Salmon face double whammy from toxic stormwater

Washington State University researchers have found that salmon face a double whammy when they swim in the stormwater runoff of urban roadways.

First, as scientists learned a couple years ago, toxic pollution in the water can kill them. WSU researchers have now determined that fish that survive polluted stormwater are still at risk.

Experiments on both larval zebrafish, a model for salmon, and actual coho salmon showed that toxic runoff can also damage hair-like sensors the fish use to find food, sense predators, and find their way in the current.

“We’re showing that even if the fish are surviving the stormwater exposure, they still might not be able to detect the world around them as well, which can make it harder for them to find food or more likely for them to get eaten,” said Allison Coffin, an assistant professor of neuroscience at WSU Vancouver.

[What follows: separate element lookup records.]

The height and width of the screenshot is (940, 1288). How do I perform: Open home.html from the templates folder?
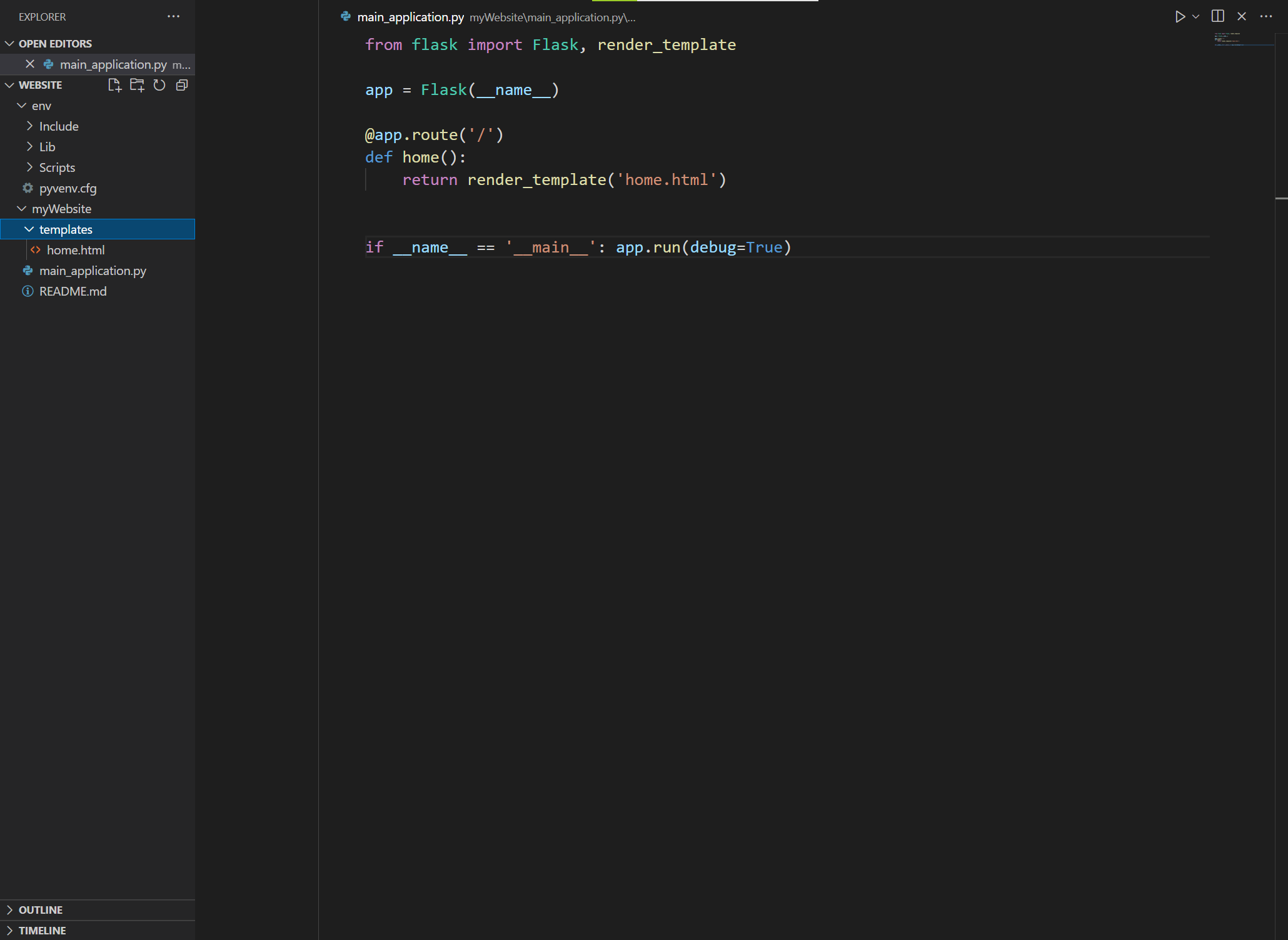76,250
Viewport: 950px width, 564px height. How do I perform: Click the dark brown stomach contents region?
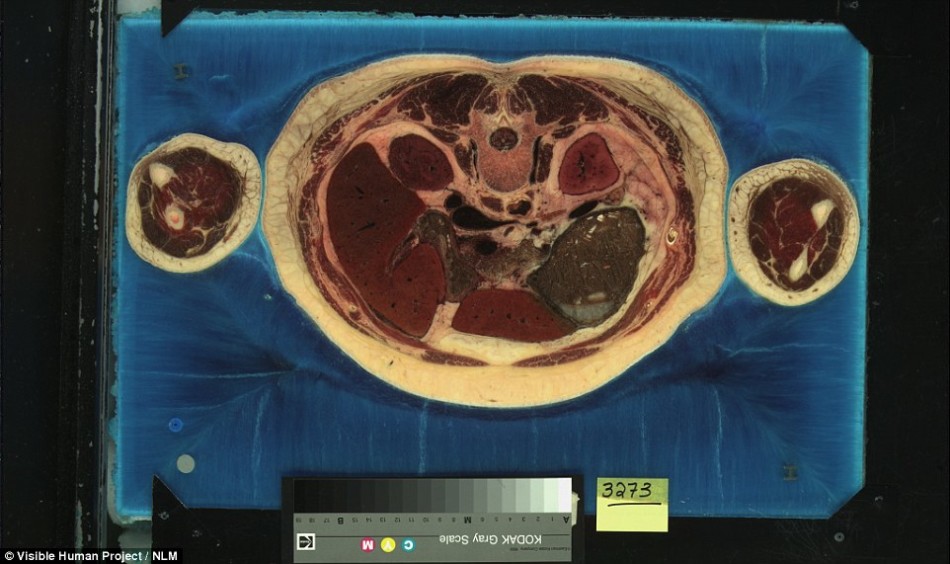[x=590, y=260]

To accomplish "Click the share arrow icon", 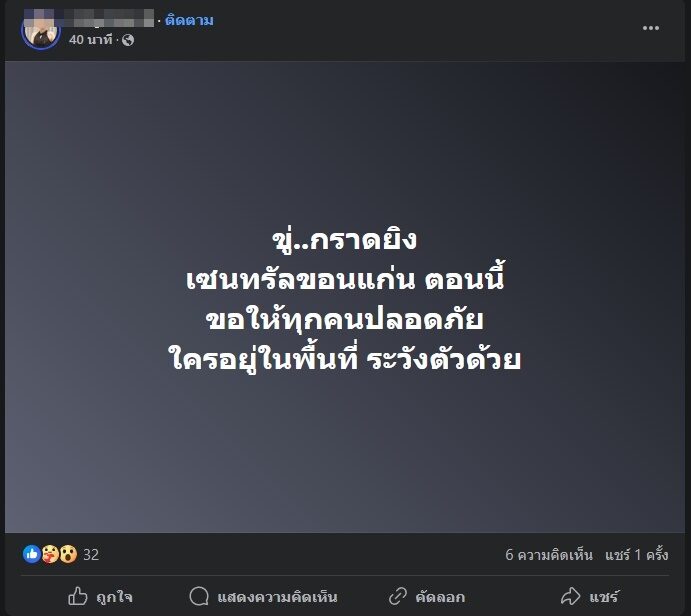I will 570,596.
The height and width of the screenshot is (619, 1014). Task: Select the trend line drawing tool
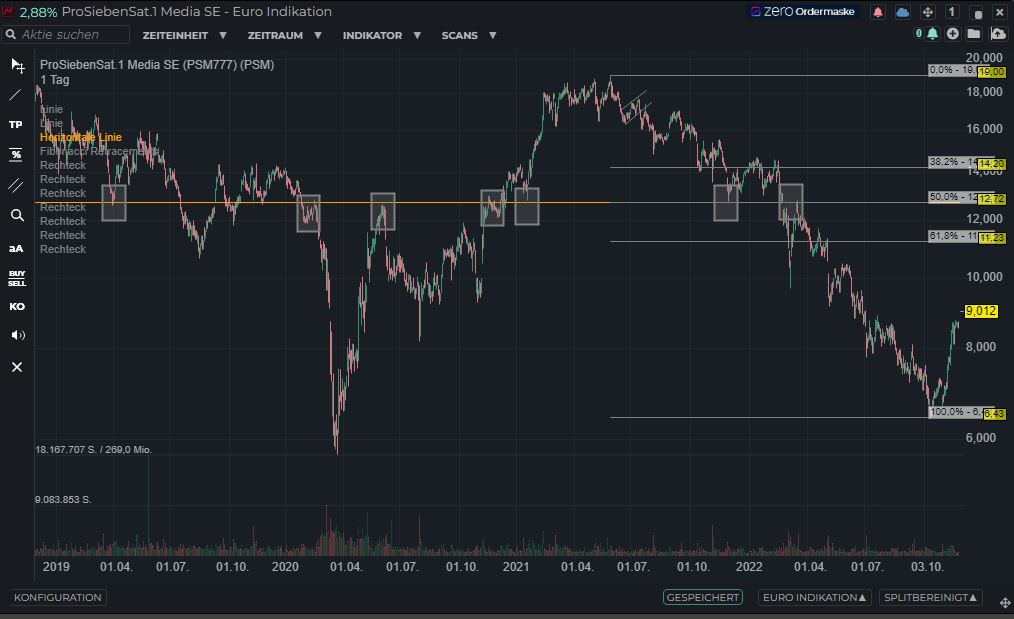[16, 95]
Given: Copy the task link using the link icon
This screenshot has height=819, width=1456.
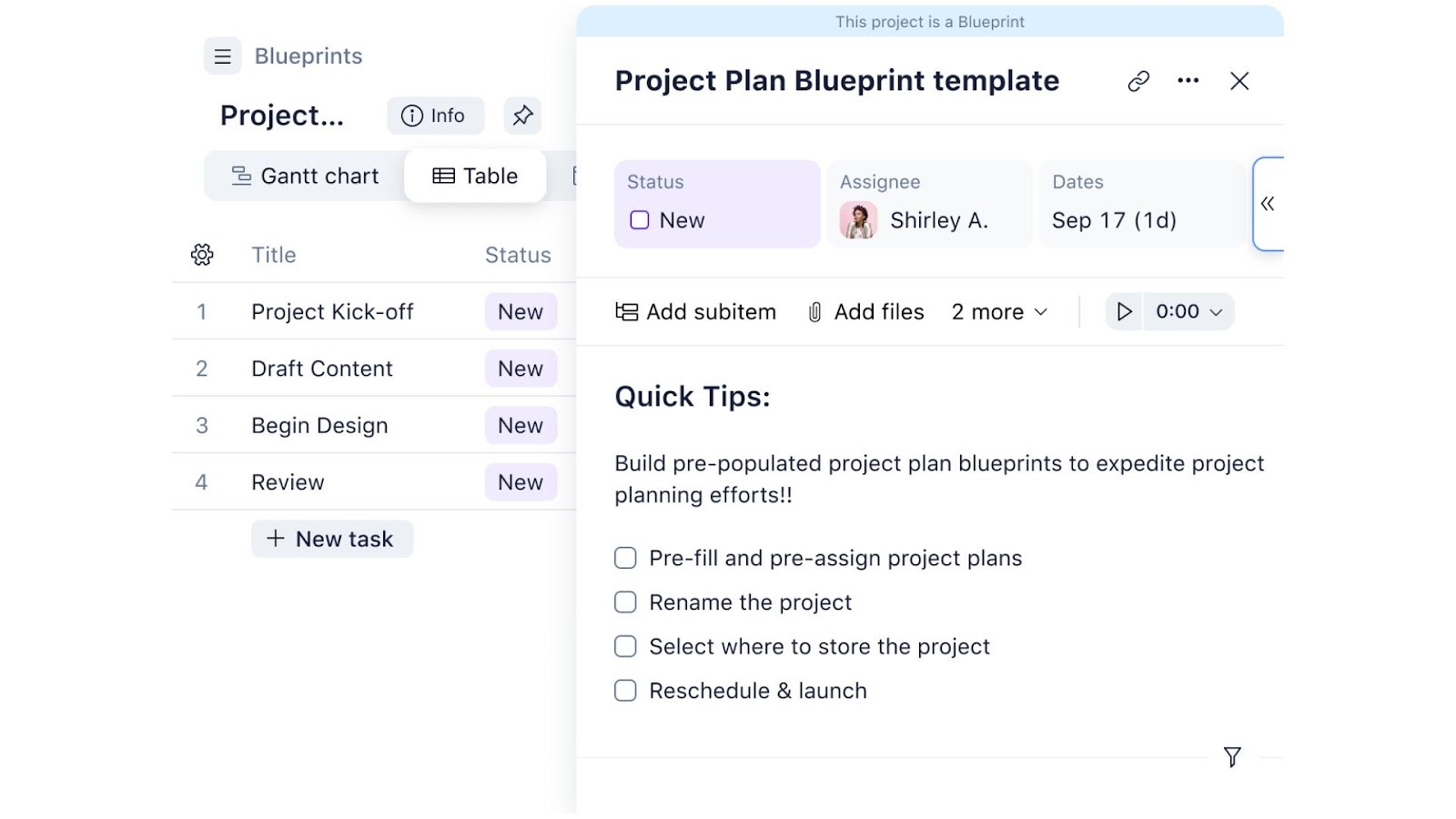Looking at the screenshot, I should (1137, 81).
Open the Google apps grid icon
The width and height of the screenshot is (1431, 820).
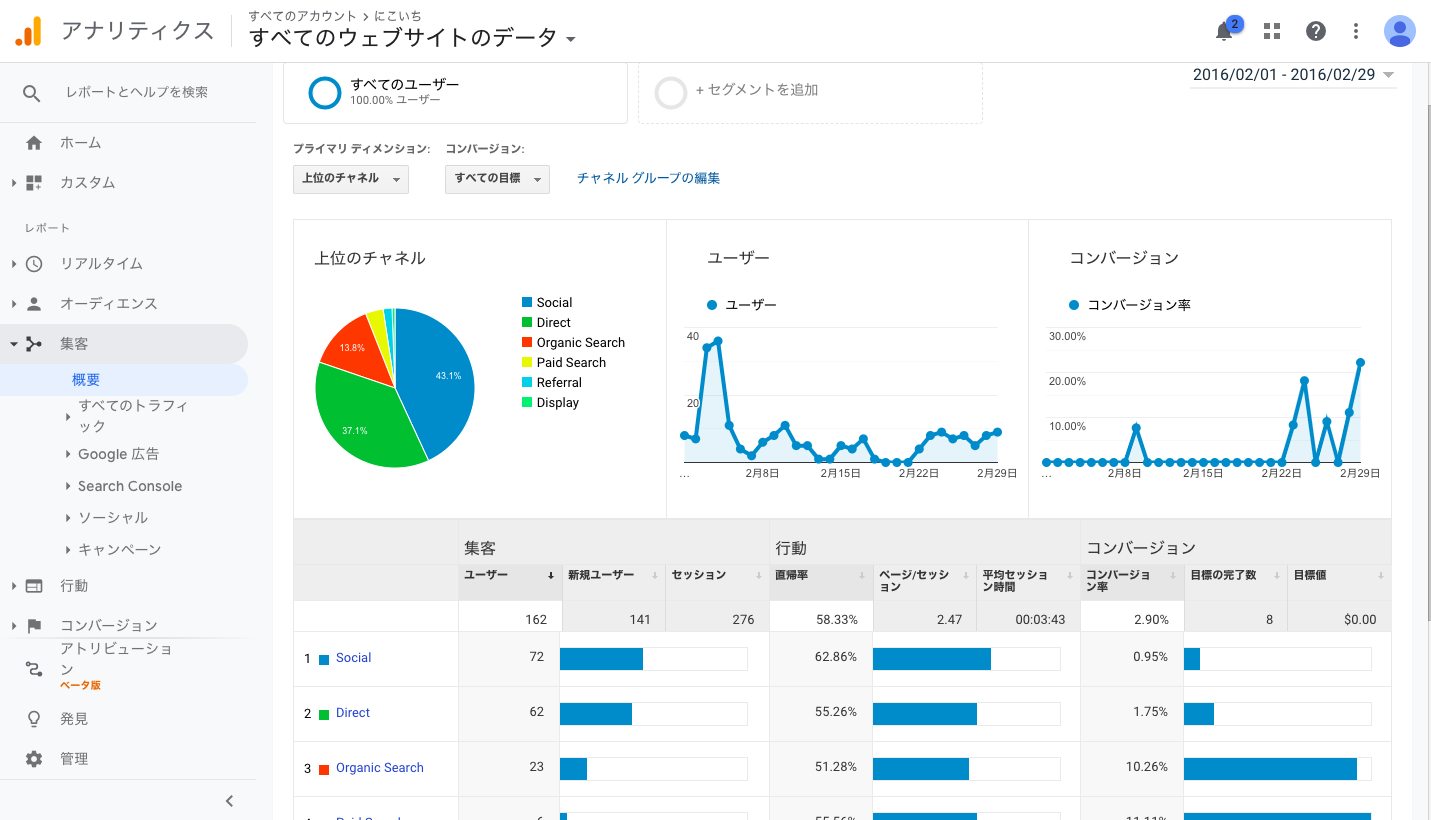coord(1271,31)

Coffin’s findings appear in Scientific Reports, an open-access journal from the publishers of Nature. Her co-authors include Jenifer McIntyre, a WSU aquatic ecotoxicologist who was part of a team that in 2011 found toxic runoff is killing adult coho in urban watersheds.

Soil-based filtering help limited

A bright spot in a follow-up study showed that soil-based filtering systems like rain gardens can improve survival. Paradoxically, the researchers found that the filtration benefit was not universal. Filtered water blunted the sensory damage to zebrafish but not coho. The fish is listed as endangered or threatened along much of the Pacific Coast.

Hair-like hearing cells

Ordinarily, Coffin specializes in fish hearing — studying the hair-like tufts of sensory cells arrayed along each side of zebrafish in what is called the lateral line. Like the specialized hairs in animal ears, vibrations prompt ions in the hair cells to put out an electrical current that is then processed by the brain to decipher sound or detect motion.

In the current study, Coffin and her colleagues exposed fish to stormwater collected from Washington State Route 520 near the Montlake Cut. The highway connects Seattle to cities east of Lake Washington and, with some 70,000 vehicles a day, is one of the most heavily trafficked routes in the state, but with roughly half the traffic of Interstates 5 and 90.

Zebrafish larvae exposed to runoff from a June 2014 storm developed one-third fewer hair cells in their head and trunk. June 2015 runoff was outright lethal, and even at a 10 percent concentration of stormwater to pure water caused significant reductions in the cells. Coho embryos exposed to stormwater during development also had fewer hair cells, though to a lesser degree.

Dye reveals diminished functions

Coffin also treated the cells with a dye that glows when they are activated. She saw that cells of older zebrafish embryos didn’t glow much when they were exposed to water the December 2014 and June 2015 stormwater, meaning the cells weren’t very active.

“These results suggest that developed hair cells survive acute stormwater exposure but that function is compromised,” she and her colleagues write.

It’s unclear what might be happening. For the lateral line to develop, certain genes need to be turned on, said Coffin.

“What we think is happening is the stormwater is interfering with that genetic process,” she said.

Filtering doesn’t prevent damage

The researchers also noticed that filtering stormwater is of limited help in protecting the lateral line. Previous work found that it prevents the stormwater from killing coho. But in this study the researchers saw it did not prevent defects in the lateral line of coho. This could be because coho take longer than zebrafish to develop, making their embryos more sensitive to trace amounts of toxic substances.

It’s unclear what in the stormwater is having these effects. Stormwater is effectively a toxic mixture that can include polycyclic aromatic hydrocarbons, many of which are carcinogenic, metals, suspended particles, and other organic compounds, most of which have yet to be identified.

This research was funded by the Washington State University Center for Environmental Research, Education and Outreach (CEREO) and a Washington Sea Grant.